About the Inception V3 model pretrained on Kinetics

bityangke commented 7 years ago

Hi Yuanjun, we have checked the caffe model and prototxt file (Inception V3) you released a few days ago. I found that all the decomposed convolution filters(7x7 -> 1x7, 7x1) dimensions are contrary to the inception v3 model I have used （both caffe and tf）e.g. your kernel size are 1x7, 7x1 while they have 7x1, 1x7, yours are 7x1, 1x7 while they have 1x7,7x1. It makes me very confused, because I want to convert your Inception V3 model weights to tensorflow and keras model weights, to let more guys to enjoy the perfect work. I have "converted" the weights to keras(tensorflow backend), but the video test results are not correct.

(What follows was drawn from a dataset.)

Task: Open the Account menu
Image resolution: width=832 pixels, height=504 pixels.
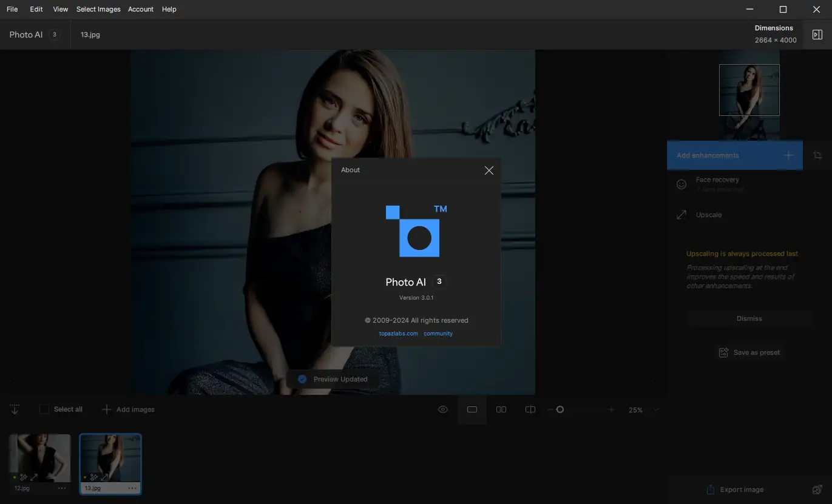Action: [141, 9]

yjxiong commented 7 years ago

Thanks for the issue. Let me have a look.

Actually, the model architecture is extracted from the released tensorflow protobuf file in Dec. 2016. We retrained the model weights on ImageNet and Kinetics using Caffe.

bityangke commented 7 years ago

@yjxiong Hi Yuanjun, Could you please tell me what mean value you use for your model(rgb and flow)? Thanks!

yjxiong commented 7 years ago

Hi @bityangke

I think you finding is correct. It's possible that during extraction, I switched the order of the separable filter sizes. But this will not affect the performance as long as we keep to the structure in the Caffe proto. The model achieved 94.15% single crop top-5 accuracy on ILSVRC12. You can modify the original InceptionV3's code to adapt to this change if you would like to use the weights in TF.

The mean values are the same as of other released TSN models.

[104 117 123] for RGB
128 for Flow

bityangke commented 7 years ago

Thanks very much！

bityangke commented 7 years ago

One more question. What input image size you use to crop the 299 x 299 image patch? I think it was 341 x 452, but I am not sure about this. Thanks in advance!

yjxiong commented 7 years ago

Yes, you are right. For testing 10-crops, the images are first scaled to width 452 and height 341.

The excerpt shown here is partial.